### Task goal:
Drop all pictures and repeat exactly the lines from the line holding "Select プランと機能 in navigation bar" through the end of the records.
:: Available data
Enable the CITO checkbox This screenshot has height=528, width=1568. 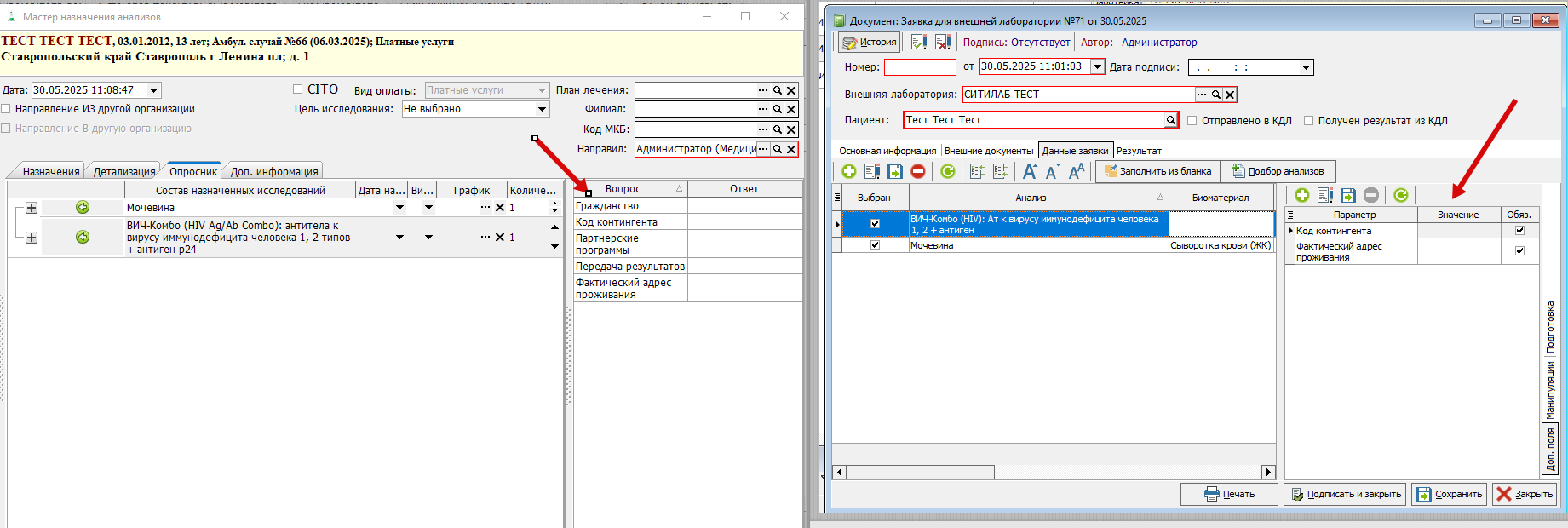(298, 89)
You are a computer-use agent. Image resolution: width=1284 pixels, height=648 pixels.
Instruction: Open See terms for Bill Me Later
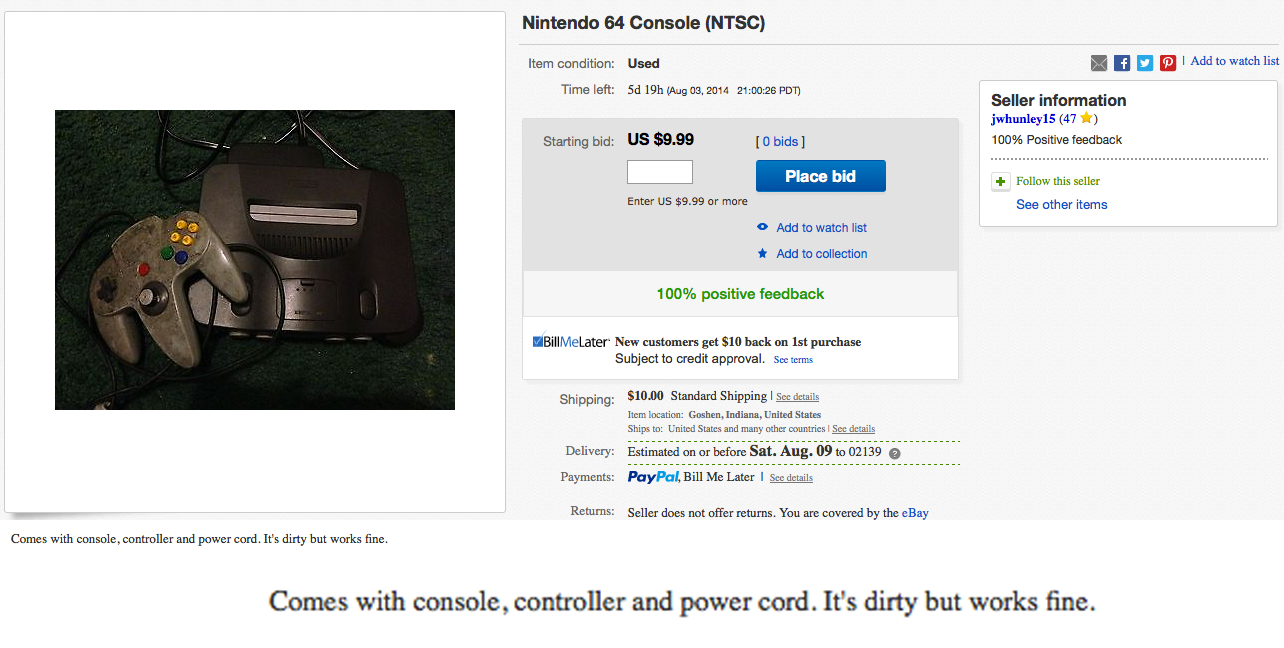(x=793, y=360)
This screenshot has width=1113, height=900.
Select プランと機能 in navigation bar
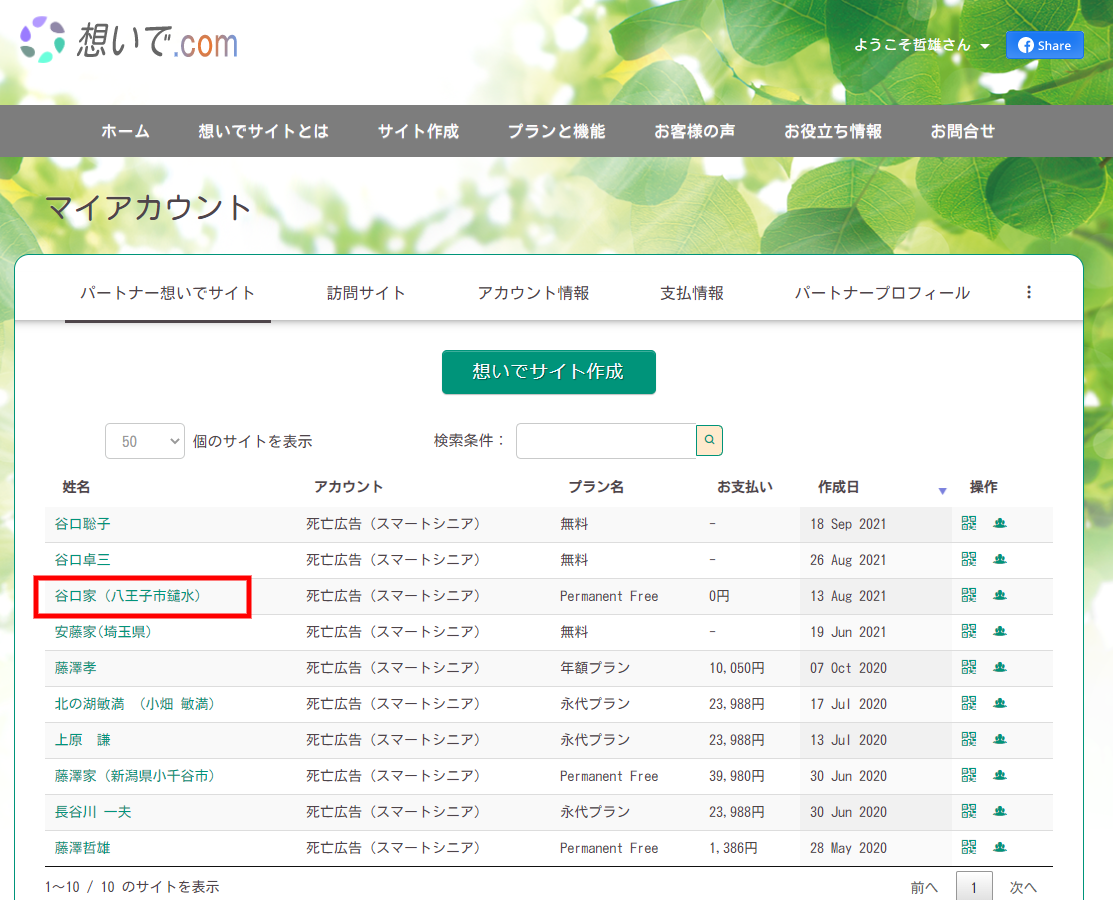[x=556, y=131]

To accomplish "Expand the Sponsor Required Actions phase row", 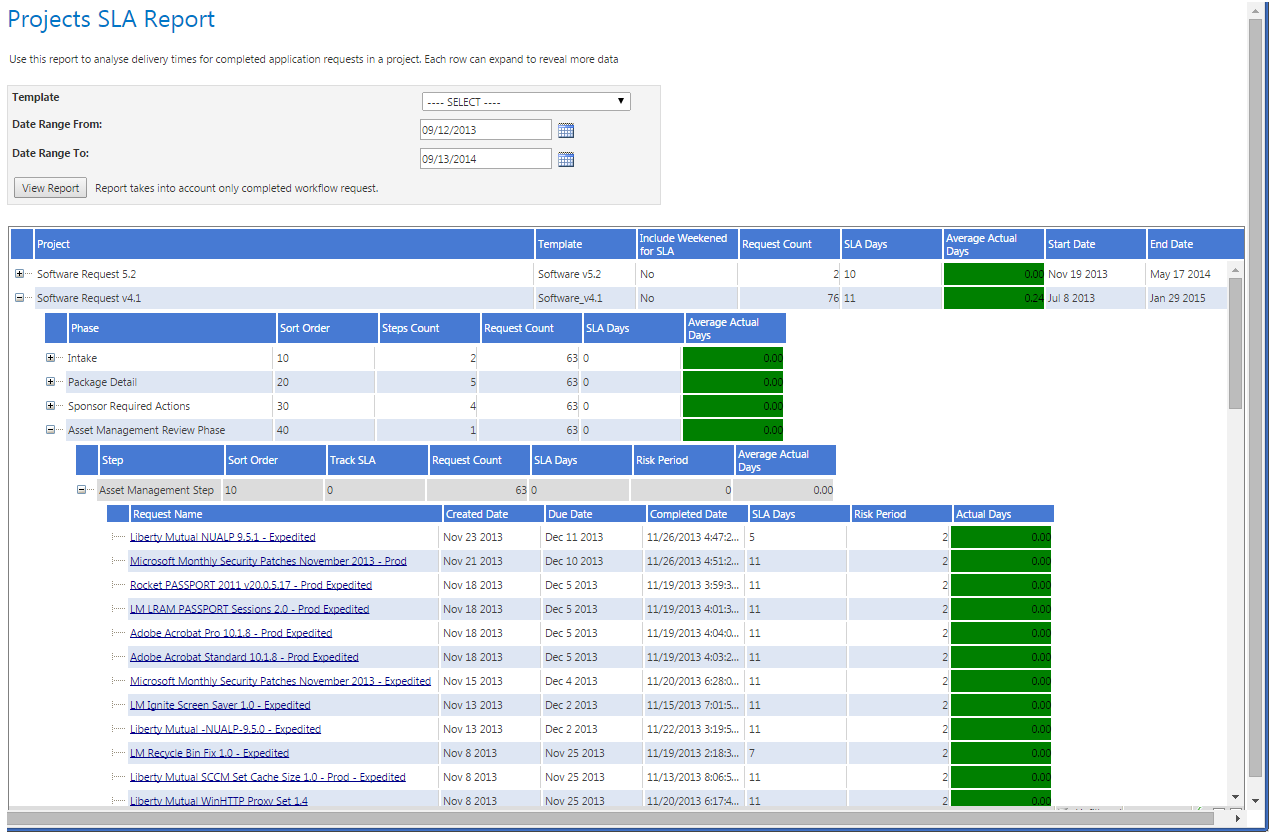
::::
### Answer to this exercise:
Select プランと機能 in navigation bar
[x=556, y=131]

To accomplish "Expand the Sponsor Required Actions phase row", 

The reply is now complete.